Task description:
Return every record below exactly as given, images excluded.

======== Data to process ========

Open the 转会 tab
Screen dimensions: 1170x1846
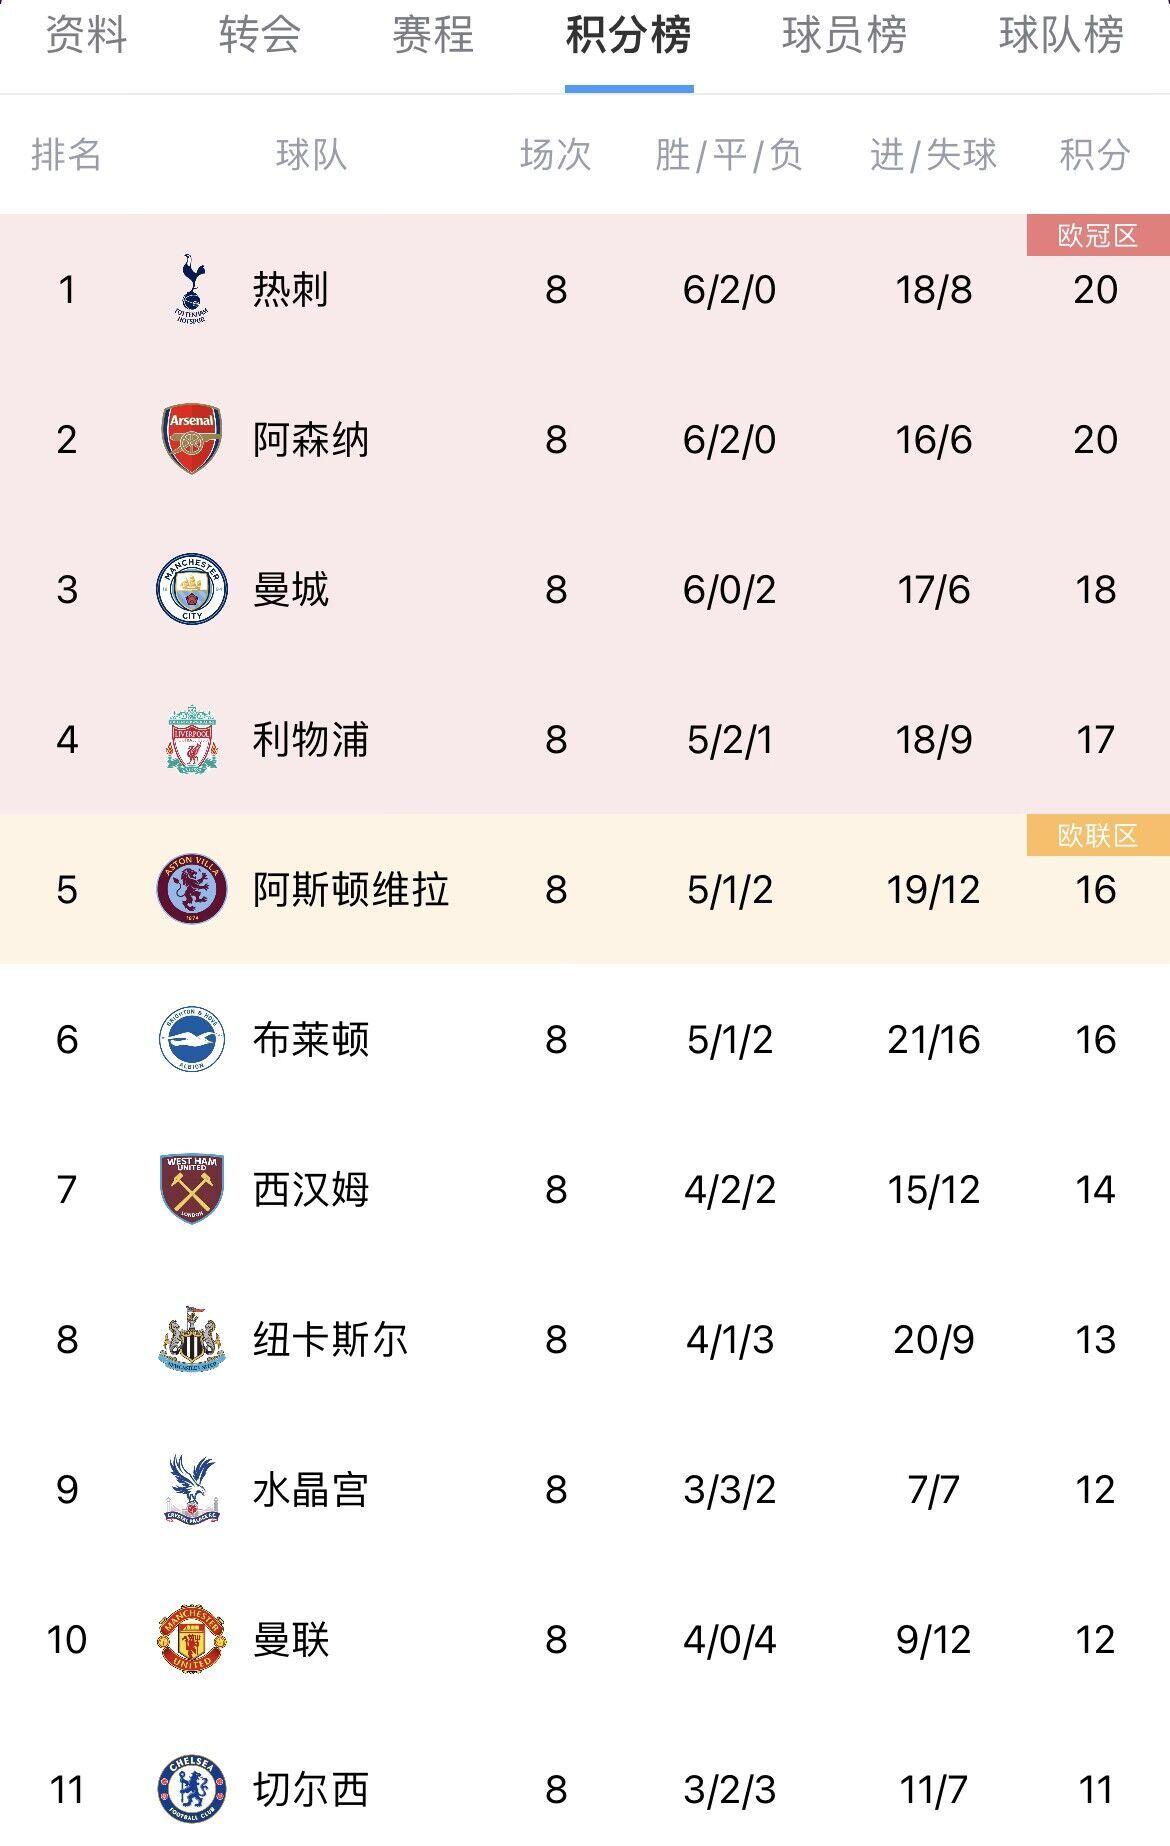point(260,35)
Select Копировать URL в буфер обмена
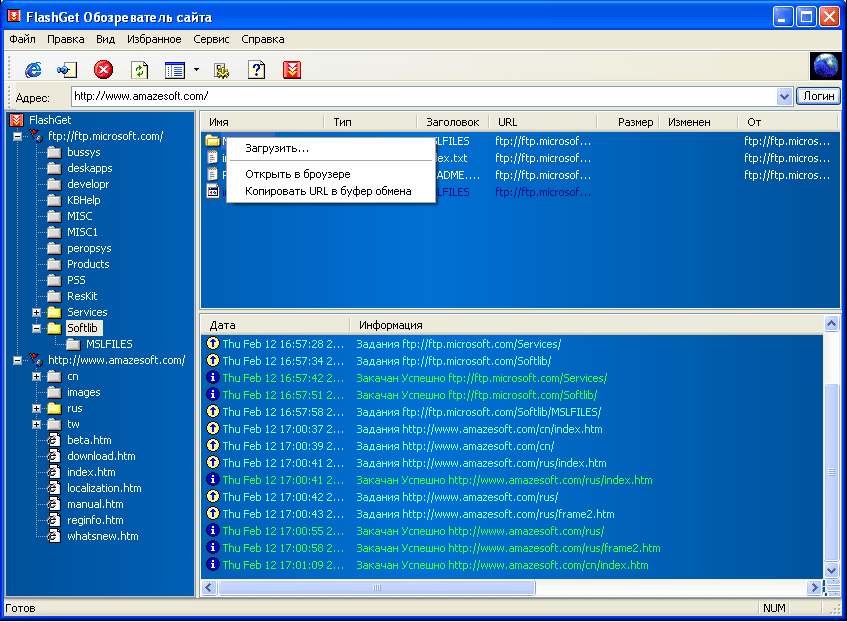 click(x=328, y=191)
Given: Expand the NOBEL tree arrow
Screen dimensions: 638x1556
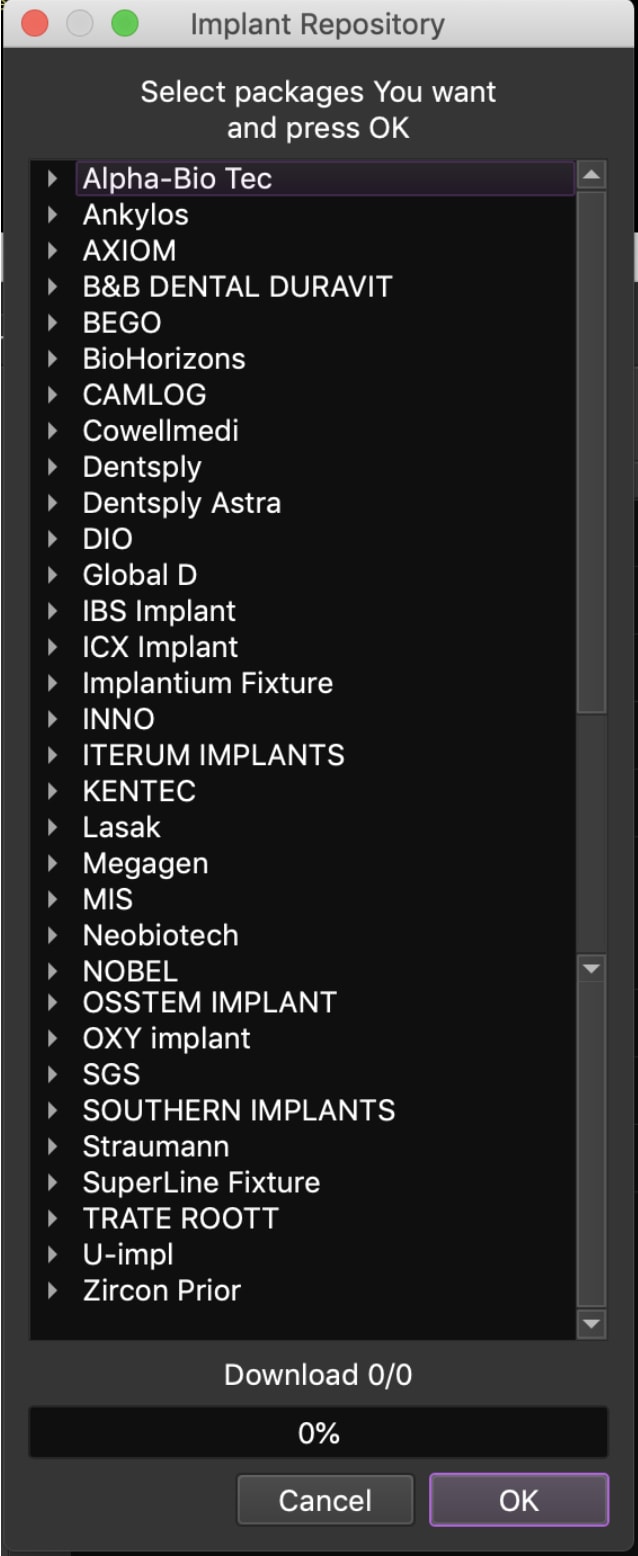Looking at the screenshot, I should [53, 971].
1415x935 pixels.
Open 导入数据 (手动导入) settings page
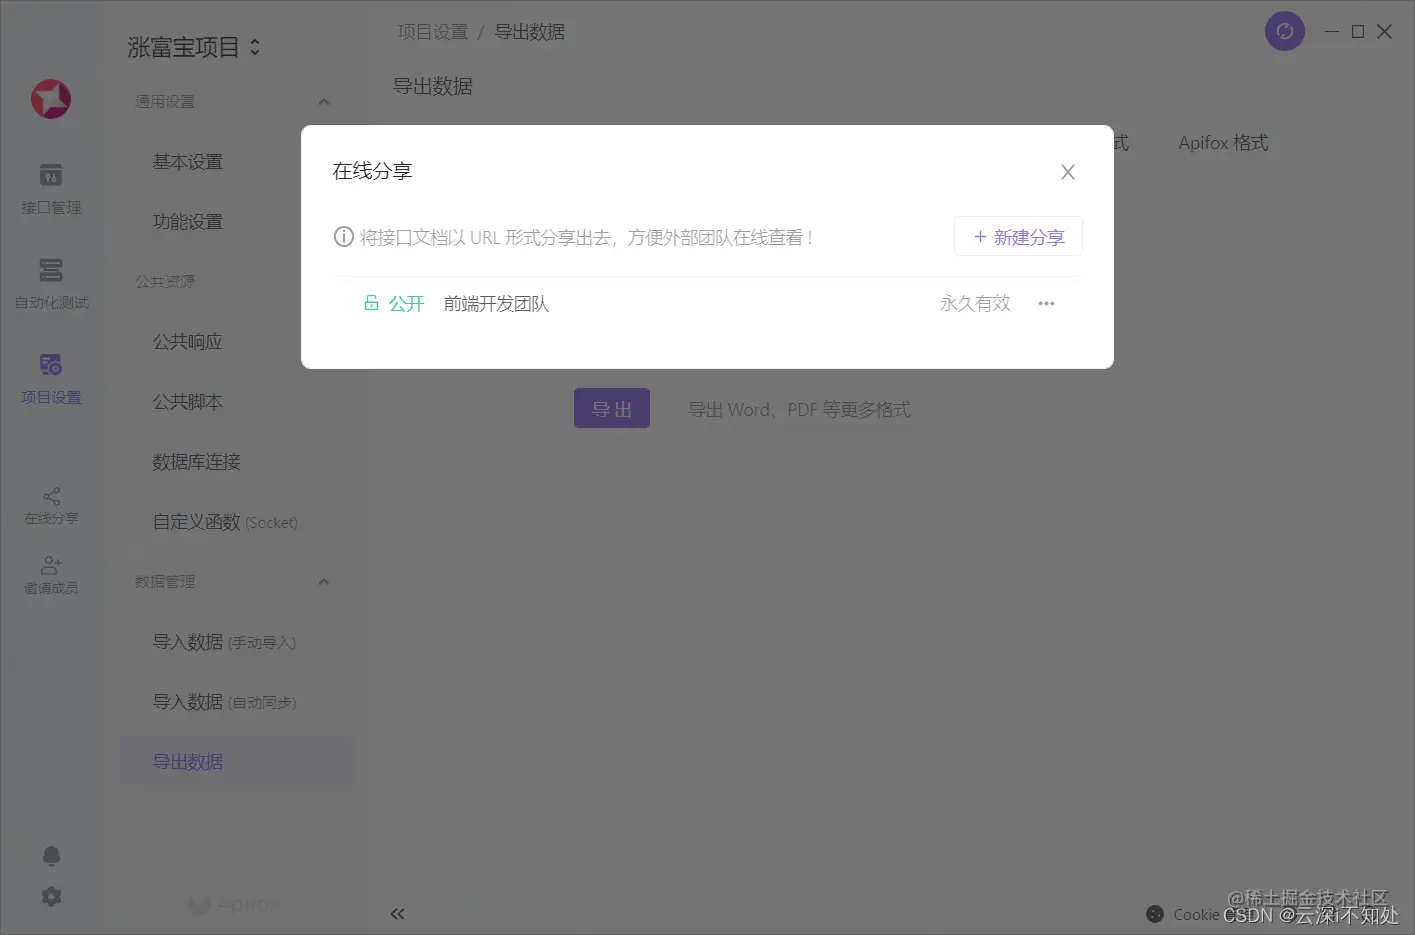coord(222,641)
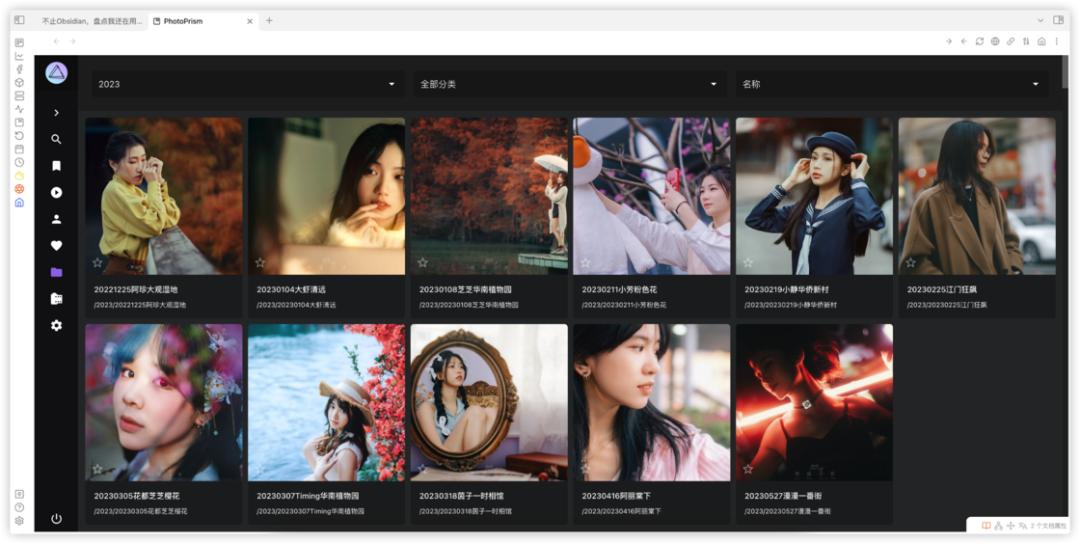This screenshot has width=1080, height=544.
Task: Open a new tab with plus
Action: [x=269, y=21]
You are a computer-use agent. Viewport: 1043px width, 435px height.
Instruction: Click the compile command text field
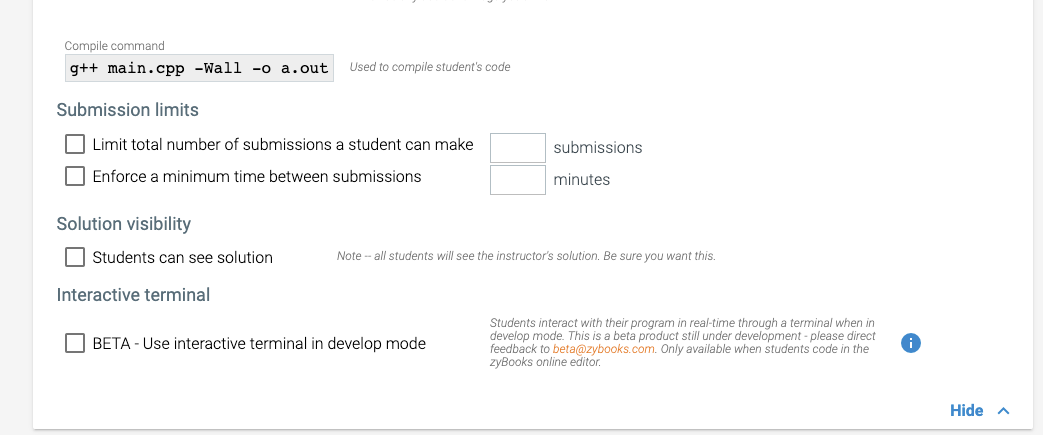(195, 68)
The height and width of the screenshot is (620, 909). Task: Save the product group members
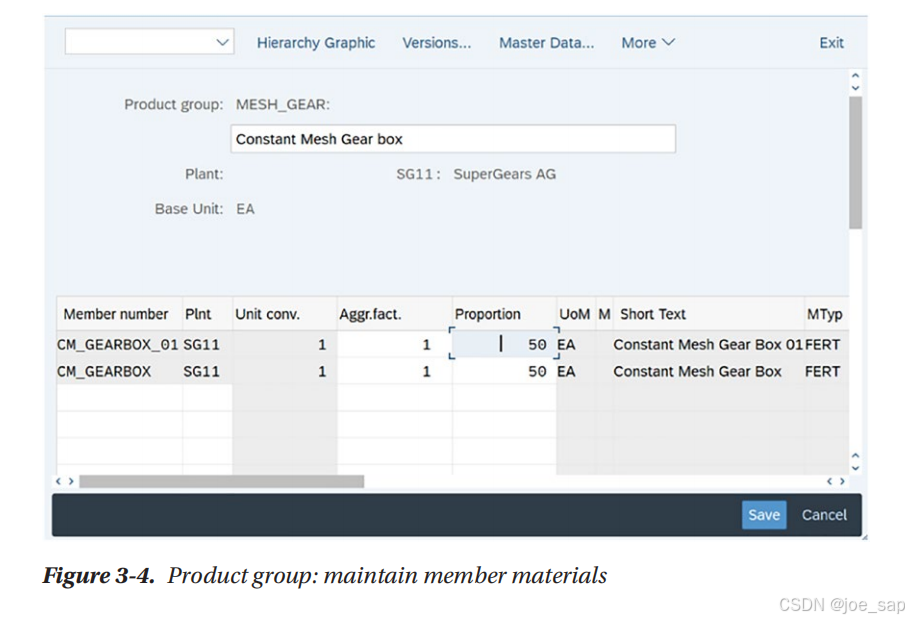pyautogui.click(x=764, y=515)

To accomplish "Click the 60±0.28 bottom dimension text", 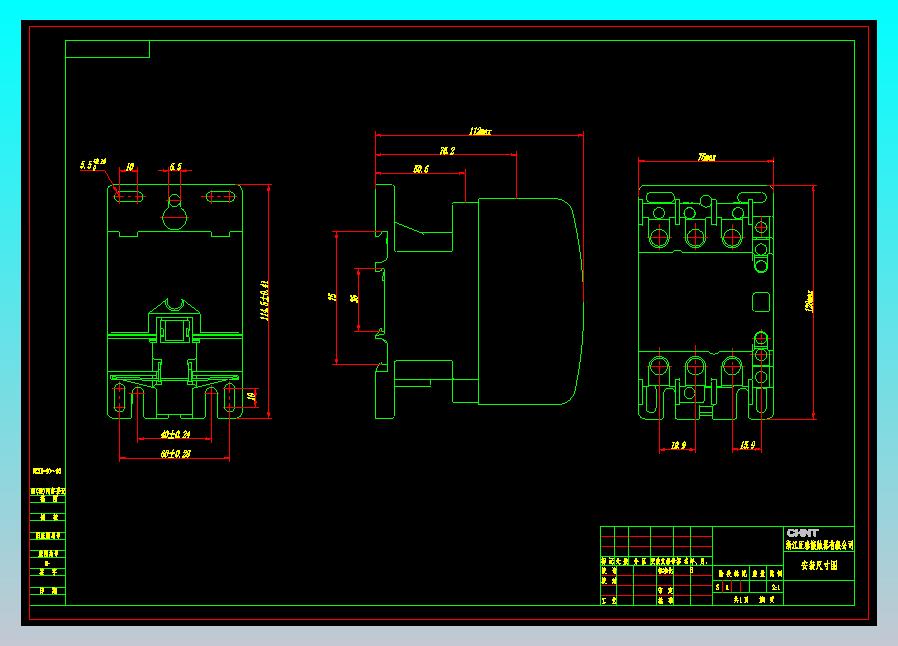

========

Task output:
Open the 转会 tab
Screen dimensions: 1170x1846
point(260,35)
Select Копировать URL в буфер обмена
 click(x=328, y=191)
Given: Expand the NOBEL tree arrow
Screen dimensions: 638x1556
Looking at the screenshot, I should [53, 971].
1415x935 pixels.
Open 导入数据 (手动导入) settings page
coord(222,641)
This screenshot has width=1080, height=544.
Task: Open a new tab with plus
Action: [x=269, y=21]
You are a computer-use agent. Viewport: 1043px width, 435px height.
Instruction: Click the compile command text field
(195, 68)
The height and width of the screenshot is (620, 909). Task: Save the product group members
pyautogui.click(x=764, y=515)

To accomplish "Click the 60±0.28 bottom dimension text", 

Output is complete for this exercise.